Glenn Close soars in a drama that never matches or comes close to her heights.

Based on the Meg Wolitzer novel, this begins as a classic story of “behind every great man is a strong woman”. Joe Castleman has just been awarded the Nobel Prize for Literature. Joan stands quietly by his side, making sure he takes his meds, modestly rebuffing his attempts at publicly thanking her for her support. Joan, it seems, is more interested in her family than in fame. But then a reporter (a fine Christian Slater) shows up. And it seems all may not be as it looks in the Castleman legacy.

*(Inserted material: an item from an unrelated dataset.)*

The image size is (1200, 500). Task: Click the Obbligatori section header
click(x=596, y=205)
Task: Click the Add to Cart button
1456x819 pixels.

Especially in the light of the “me too” movement, this could have been a shaking reminder of what some women, now of a ‘certain age’, have dealt with. While Wolitzer often addresses these issues with aplomb in her novels, the film version never slams us with the kind of vivid urgency modern audiences might need. Director Bjorn Runge seems to prefer focusing on the quiet moments. And some of them, especially between Close and her on screen husband, Jonathan Pryce, are wise and lovely.

The real, resonant reason to see this film is to witness Close’s stunning performance. It’s not just the physically calibrated work, as she begins to heat like a simmering pot, it’s also her pacing of the dialogue, which is so fresh and exciting, it made me want to go back and watch earlier work of hers, just to relive and relish her uniquely exciting talent.